They would go non-stop until lights out at 10 p.m. Then for two nights he had to serve guard duty—one night from 10 p.m. to Midnight and another night from 2 a.m. to 4 a.m. He missed quite a bit of sleep on those nights and said that during classroom time, he was falling asleep. So he would have to stand at the side of the classroom to keep from falling asleep. He was given a real work over!

Now lest you think it was only a week of torture, he had some great moments, too. He was able to fly a 172 Cessna (and that meant taking over the controls completely), use a tank simulator that the soldiers on base actually use for practice, participate in a confidence course and witness other memorable things such as a tank driving by while he was eating. He also made some new friends. He loved the activities during the week but hated the lack of sleep.

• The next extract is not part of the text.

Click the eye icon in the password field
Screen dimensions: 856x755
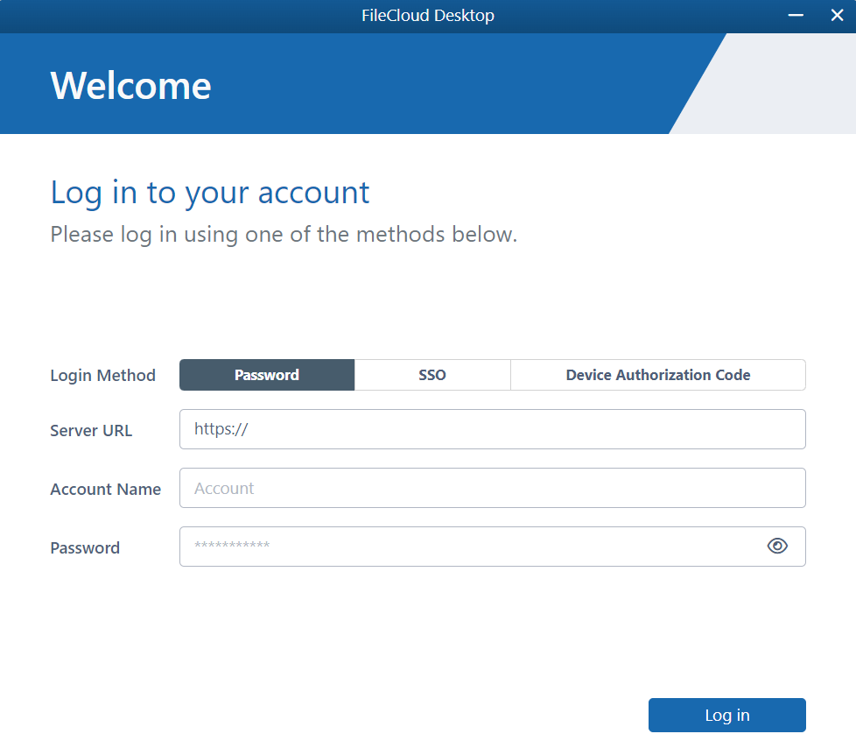[777, 546]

I think he learned a lot about himself that week…that he can do more than he thought he was capable of. And even if he doesn’t realize it, I believe he also learned to appreciate his life. Who wouldn’t after an experience like that? In fact, Saturday afternoon when we finally made it back home, he stepped out of our van and said, “If I didn’t hate dirt, I would kiss the ground right now.”

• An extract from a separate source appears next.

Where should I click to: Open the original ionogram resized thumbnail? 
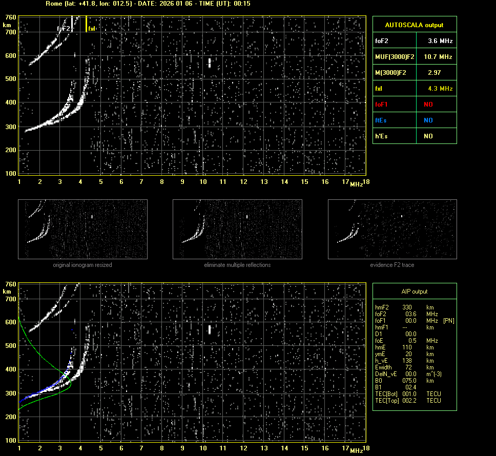coord(82,229)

As I have had opportunity to think about everything he went through, it has made me feel so incredibly proud of him. I have also come to realize that he experienced something that will stick with him for a long time. If he does decide to join the Air Force, he knows better what to expect. If he doesn’t join, he has still learned valuable lessons that I think all children could benefit from.

How quick are we to try and make our children’s lives so comfortable that we fail to see the need for them to experience discomfort and yes, sometimes even pain. I am definitely one of those moms that would much prefer to rescue my child from any sort of pain. I would love to solve all of their problems. But as they have gotten older, I have come to realize more and more the importance of them going through the rough times.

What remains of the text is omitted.